• _What is being asked_
Copy the records from the line containing "Given: Open the #Underwoods tag" through the line containing "709x506 pixels. point(13,24)", including both of those lines, and omit the pictures.
+++ Data to use +++
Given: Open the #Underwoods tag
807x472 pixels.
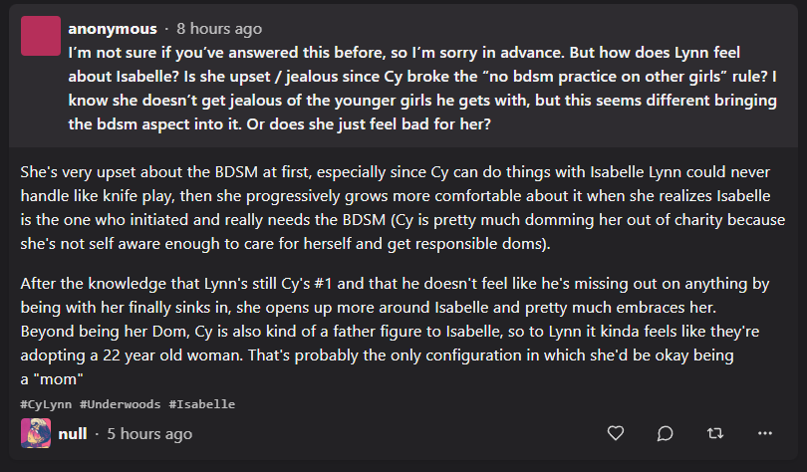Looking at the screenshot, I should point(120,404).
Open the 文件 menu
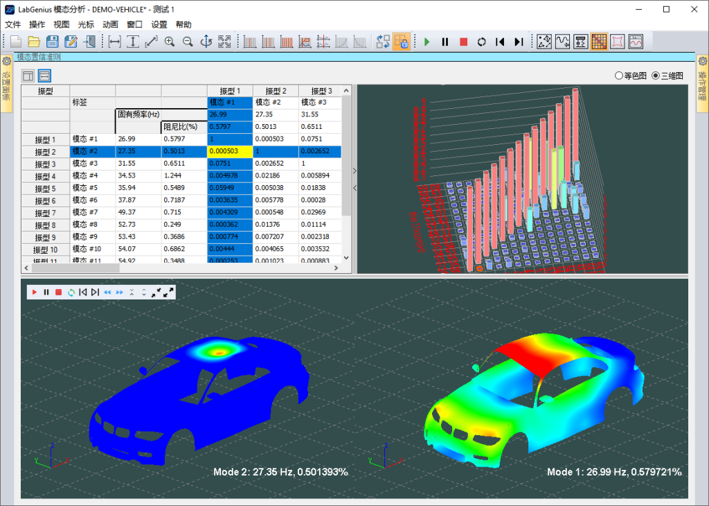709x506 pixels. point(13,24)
+++
+++ Data to use +++
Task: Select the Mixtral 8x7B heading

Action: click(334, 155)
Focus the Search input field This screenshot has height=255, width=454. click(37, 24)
+++
• _Solution_
Given: Open the #Underwoods tag
807x472 pixels.
Looking at the screenshot, I should point(120,404).
Open the 文件 menu
709x506 pixels. point(13,24)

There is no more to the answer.